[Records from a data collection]
* * * * * * * * *

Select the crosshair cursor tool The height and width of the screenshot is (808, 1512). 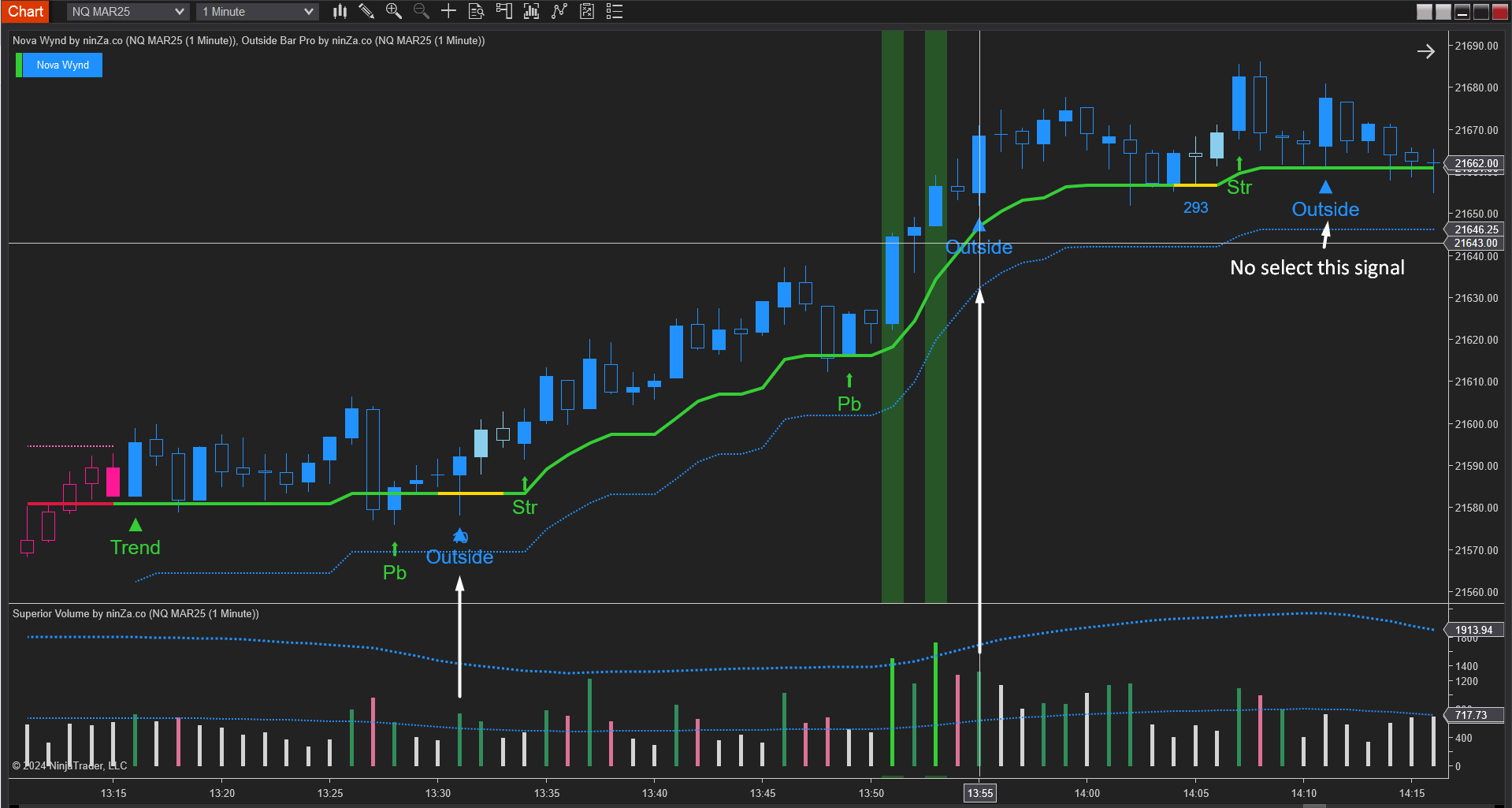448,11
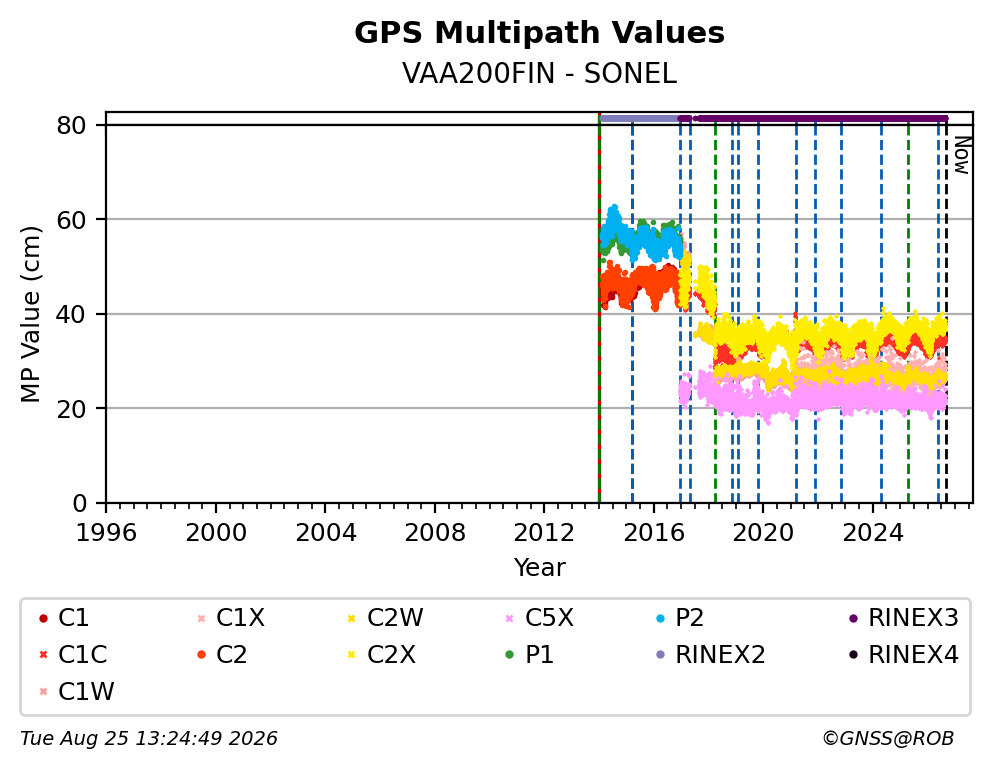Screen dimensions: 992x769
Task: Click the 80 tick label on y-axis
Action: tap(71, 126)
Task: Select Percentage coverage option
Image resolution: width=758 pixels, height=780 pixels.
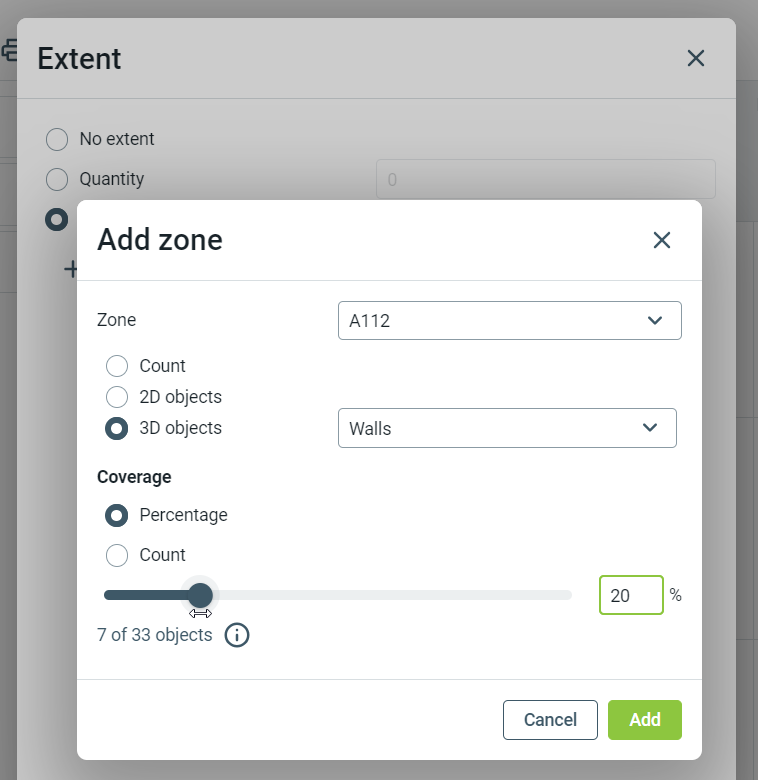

* * * * * * * * *

HOW TO COMPLETE THIS TASK: All that is wanted is an exact copy of the lines from the line bearing "Task: Select Percentage coverage option" through the final line of the entries, including both ends but no pictures.

RESULT OF THE EXERCISE:
Task: Select Percentage coverage option
Image resolution: width=758 pixels, height=780 pixels.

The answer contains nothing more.